> **TASK OBJECTIVE**: Reprint every entry, character for character.

══════════════════════════════

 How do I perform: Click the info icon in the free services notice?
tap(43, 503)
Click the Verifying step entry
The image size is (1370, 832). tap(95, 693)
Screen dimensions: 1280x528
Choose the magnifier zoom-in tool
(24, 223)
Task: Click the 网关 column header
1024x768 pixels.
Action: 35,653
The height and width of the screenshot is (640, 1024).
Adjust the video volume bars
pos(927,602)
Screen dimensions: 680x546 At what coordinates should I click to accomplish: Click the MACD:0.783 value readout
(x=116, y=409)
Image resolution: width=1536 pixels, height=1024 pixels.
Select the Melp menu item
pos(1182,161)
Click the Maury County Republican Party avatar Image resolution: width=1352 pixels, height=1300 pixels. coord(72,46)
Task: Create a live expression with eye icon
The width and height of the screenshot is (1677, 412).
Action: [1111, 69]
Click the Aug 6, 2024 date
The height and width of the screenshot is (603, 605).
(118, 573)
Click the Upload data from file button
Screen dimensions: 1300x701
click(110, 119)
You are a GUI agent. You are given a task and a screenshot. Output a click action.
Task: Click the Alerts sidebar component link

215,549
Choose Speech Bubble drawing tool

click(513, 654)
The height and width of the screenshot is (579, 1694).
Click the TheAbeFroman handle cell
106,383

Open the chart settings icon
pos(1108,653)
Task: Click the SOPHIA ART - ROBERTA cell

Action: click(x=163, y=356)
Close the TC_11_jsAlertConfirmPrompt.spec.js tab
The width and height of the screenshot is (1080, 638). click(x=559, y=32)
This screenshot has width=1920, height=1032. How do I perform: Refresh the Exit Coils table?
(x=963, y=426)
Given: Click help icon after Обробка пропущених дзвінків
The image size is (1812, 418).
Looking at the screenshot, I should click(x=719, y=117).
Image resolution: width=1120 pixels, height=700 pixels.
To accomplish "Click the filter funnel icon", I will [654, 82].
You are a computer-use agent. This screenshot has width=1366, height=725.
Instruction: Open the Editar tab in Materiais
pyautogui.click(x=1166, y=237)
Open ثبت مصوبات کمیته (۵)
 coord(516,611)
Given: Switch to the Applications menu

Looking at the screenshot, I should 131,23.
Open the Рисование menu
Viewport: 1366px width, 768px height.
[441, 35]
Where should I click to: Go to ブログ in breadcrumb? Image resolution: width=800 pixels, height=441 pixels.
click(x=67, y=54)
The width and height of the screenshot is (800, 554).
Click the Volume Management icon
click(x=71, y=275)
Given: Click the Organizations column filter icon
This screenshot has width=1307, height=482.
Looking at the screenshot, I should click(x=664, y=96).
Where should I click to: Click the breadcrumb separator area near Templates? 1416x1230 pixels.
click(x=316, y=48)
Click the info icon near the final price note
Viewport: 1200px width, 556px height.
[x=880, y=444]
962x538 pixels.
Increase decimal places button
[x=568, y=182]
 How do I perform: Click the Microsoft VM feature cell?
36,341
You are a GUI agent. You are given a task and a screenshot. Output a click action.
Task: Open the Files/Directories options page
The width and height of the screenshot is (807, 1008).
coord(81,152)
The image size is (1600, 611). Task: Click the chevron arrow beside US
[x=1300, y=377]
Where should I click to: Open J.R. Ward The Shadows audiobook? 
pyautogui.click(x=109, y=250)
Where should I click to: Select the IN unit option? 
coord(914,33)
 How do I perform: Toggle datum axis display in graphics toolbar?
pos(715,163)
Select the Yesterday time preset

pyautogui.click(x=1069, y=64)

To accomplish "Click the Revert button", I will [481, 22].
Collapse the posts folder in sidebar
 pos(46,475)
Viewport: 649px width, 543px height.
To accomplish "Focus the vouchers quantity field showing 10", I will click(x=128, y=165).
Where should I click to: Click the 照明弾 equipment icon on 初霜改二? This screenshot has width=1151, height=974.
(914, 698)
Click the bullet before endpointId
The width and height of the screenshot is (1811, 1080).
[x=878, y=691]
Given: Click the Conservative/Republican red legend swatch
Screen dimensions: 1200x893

══════════════════════════════

> **THE COMPLETED TASK**:
 How do I perform: Click the info icon in the free services notice?
tap(43, 503)
Click the Verifying step entry
The image size is (1370, 832). tap(95, 693)
Screen dimensions: 1280x528
Choose the magnifier zoom-in tool
(24, 223)
Task: Click the 网关 column header
1024x768 pixels.
Action: 35,653
The height and width of the screenshot is (640, 1024).
Adjust the video volume bars
pos(927,602)
Screen dimensions: 680x546 At what coordinates should I click to accomplish: Click the MACD:0.783 value readout
(x=116, y=409)
Image resolution: width=1536 pixels, height=1024 pixels.
Select the Melp menu item
pos(1182,161)
Click the Maury County Republican Party avatar Image resolution: width=1352 pixels, height=1300 pixels. coord(72,46)
Task: Create a live expression with eye icon
The width and height of the screenshot is (1677, 412).
Action: [1111, 69]
Click the Aug 6, 2024 date
The height and width of the screenshot is (603, 605).
(118, 573)
Click the Upload data from file button
Screen dimensions: 1300x701
click(110, 119)
You are a GUI agent. You are given a task and a screenshot. Output a click action.
Task: Click the Alerts sidebar component link

215,549
Choose Speech Bubble drawing tool

click(513, 654)
The height and width of the screenshot is (579, 1694).
Click the TheAbeFroman handle cell
106,383

Open the chart settings icon
pos(1108,653)
Task: Click the SOPHIA ART - ROBERTA cell

Action: click(x=163, y=356)
Close the TC_11_jsAlertConfirmPrompt.spec.js tab
The width and height of the screenshot is (1080, 638). click(x=559, y=32)
This screenshot has width=1920, height=1032. How do I perform: Refresh the Exit Coils table?
(x=963, y=426)
Given: Click help icon after Обробка пропущених дзвінків
The image size is (1812, 418).
Looking at the screenshot, I should click(x=719, y=117).
Image resolution: width=1120 pixels, height=700 pixels.
To accomplish "Click the filter funnel icon", I will [654, 82].
You are a computer-use agent. This screenshot has width=1366, height=725.
Instruction: Open the Editar tab in Materiais
pyautogui.click(x=1166, y=237)
Open ثبت مصوبات کمیته (۵)
 coord(516,611)
Given: Switch to the Applications menu

Looking at the screenshot, I should 131,23.
Open the Рисование menu
Viewport: 1366px width, 768px height.
[441, 35]
Where should I click to: Go to ブログ in breadcrumb? Image resolution: width=800 pixels, height=441 pixels.
click(x=67, y=54)
The width and height of the screenshot is (800, 554).
Click the Volume Management icon
click(x=71, y=275)
Given: Click the Organizations column filter icon
This screenshot has width=1307, height=482.
Looking at the screenshot, I should click(x=664, y=96).
Where should I click to: Click the breadcrumb separator area near Templates? 1416x1230 pixels.
click(x=316, y=48)
Click the info icon near the final price note
Viewport: 1200px width, 556px height.
[x=880, y=444]
962x538 pixels.
Increase decimal places button
[x=568, y=182]
 How do I perform: Click the Microsoft VM feature cell?
36,341
You are a GUI agent. You are given a task and a screenshot. Output a click action.
Task: Open the Files/Directories options page
The width and height of the screenshot is (807, 1008).
coord(81,152)
The image size is (1600, 611). Task: Click the chevron arrow beside US
[x=1300, y=377]
Where should I click to: Open J.R. Ward The Shadows audiobook? 
pyautogui.click(x=109, y=250)
Where should I click to: Select the IN unit option? 
coord(914,33)
 How do I perform: Toggle datum axis display in graphics toolbar?
pos(715,163)
Select the Yesterday time preset

pyautogui.click(x=1069, y=64)

To accomplish "Click the Revert button", I will [481, 22].
Collapse the posts folder in sidebar
 pos(46,475)
Viewport: 649px width, 543px height.
To accomplish "Focus the vouchers quantity field showing 10", I will click(x=128, y=165).
Where should I click to: Click the 照明弾 equipment icon on 初霜改二? This screenshot has width=1151, height=974.
(914, 698)
Click the bullet before endpointId
The width and height of the screenshot is (1811, 1080).
[x=878, y=691]
Given: Click the Conservative/Republican red legend swatch
Screen dimensions: 1200x893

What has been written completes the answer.